**THE PROBLEM**. Word for word, transcribe the material below from its first line to the line with "Given: Mute the audio player volume", both included.

**MATERIAL PROVIDED**.
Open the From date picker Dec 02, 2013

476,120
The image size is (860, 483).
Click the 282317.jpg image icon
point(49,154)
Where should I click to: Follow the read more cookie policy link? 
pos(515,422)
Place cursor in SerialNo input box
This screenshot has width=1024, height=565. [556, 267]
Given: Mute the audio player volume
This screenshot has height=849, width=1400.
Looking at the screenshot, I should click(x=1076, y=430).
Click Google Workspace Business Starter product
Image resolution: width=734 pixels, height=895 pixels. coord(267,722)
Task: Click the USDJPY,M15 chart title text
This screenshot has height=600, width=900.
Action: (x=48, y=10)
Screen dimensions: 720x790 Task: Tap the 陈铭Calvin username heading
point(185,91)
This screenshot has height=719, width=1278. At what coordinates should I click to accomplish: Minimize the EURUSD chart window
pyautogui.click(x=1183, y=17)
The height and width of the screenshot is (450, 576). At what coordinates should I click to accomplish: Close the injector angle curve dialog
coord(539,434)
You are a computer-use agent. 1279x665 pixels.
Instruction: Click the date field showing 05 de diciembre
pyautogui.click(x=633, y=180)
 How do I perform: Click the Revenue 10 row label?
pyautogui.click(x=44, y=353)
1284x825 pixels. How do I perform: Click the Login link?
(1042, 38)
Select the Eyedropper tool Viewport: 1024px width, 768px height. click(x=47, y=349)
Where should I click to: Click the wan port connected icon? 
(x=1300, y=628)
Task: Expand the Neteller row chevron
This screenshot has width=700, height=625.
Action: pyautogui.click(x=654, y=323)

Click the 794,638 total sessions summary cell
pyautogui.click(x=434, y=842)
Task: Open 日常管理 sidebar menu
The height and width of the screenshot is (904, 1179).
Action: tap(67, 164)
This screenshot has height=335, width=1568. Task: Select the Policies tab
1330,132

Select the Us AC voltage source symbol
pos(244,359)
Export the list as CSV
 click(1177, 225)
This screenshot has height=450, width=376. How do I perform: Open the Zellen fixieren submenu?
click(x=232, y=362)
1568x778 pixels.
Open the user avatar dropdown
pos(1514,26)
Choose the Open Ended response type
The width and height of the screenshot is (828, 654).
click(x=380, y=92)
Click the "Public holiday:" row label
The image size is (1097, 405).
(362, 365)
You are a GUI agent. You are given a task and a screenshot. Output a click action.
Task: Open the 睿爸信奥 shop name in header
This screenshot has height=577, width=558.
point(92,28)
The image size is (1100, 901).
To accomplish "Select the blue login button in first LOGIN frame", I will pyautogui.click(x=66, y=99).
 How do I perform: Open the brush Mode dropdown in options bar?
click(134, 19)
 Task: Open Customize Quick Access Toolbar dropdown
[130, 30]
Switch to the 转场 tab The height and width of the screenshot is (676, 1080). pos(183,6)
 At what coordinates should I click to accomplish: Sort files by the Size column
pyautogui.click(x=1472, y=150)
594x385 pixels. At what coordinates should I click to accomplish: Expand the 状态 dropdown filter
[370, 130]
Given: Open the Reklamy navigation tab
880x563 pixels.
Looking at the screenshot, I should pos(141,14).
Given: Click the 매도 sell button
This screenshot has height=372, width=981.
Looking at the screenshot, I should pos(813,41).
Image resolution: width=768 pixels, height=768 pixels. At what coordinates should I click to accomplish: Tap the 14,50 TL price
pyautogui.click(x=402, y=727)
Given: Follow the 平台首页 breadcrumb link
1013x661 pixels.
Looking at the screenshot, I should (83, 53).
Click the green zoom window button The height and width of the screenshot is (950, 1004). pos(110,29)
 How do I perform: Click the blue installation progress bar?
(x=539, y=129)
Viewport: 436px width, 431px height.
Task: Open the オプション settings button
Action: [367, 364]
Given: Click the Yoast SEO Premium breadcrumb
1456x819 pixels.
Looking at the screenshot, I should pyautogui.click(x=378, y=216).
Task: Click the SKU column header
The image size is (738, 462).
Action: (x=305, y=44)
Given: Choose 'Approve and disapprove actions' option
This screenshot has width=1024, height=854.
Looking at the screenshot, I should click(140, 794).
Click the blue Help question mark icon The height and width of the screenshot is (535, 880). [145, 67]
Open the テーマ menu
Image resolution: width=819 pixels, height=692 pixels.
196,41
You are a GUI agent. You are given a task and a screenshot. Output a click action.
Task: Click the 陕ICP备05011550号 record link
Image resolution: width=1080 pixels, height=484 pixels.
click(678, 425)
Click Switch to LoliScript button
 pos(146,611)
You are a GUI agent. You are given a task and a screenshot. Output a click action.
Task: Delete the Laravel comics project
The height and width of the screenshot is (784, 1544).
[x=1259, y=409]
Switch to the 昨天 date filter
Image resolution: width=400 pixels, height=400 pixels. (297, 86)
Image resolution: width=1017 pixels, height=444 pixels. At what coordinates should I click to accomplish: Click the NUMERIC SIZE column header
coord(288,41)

**ANSWER BELOW**.
Open the From date picker Dec 02, 2013

476,120
The image size is (860, 483).
Click the 282317.jpg image icon
point(49,154)
Where should I click to: Follow the read more cookie policy link? 
pos(515,422)
Place cursor in SerialNo input box
This screenshot has width=1024, height=565. [556, 267]
Given: Mute the audio player volume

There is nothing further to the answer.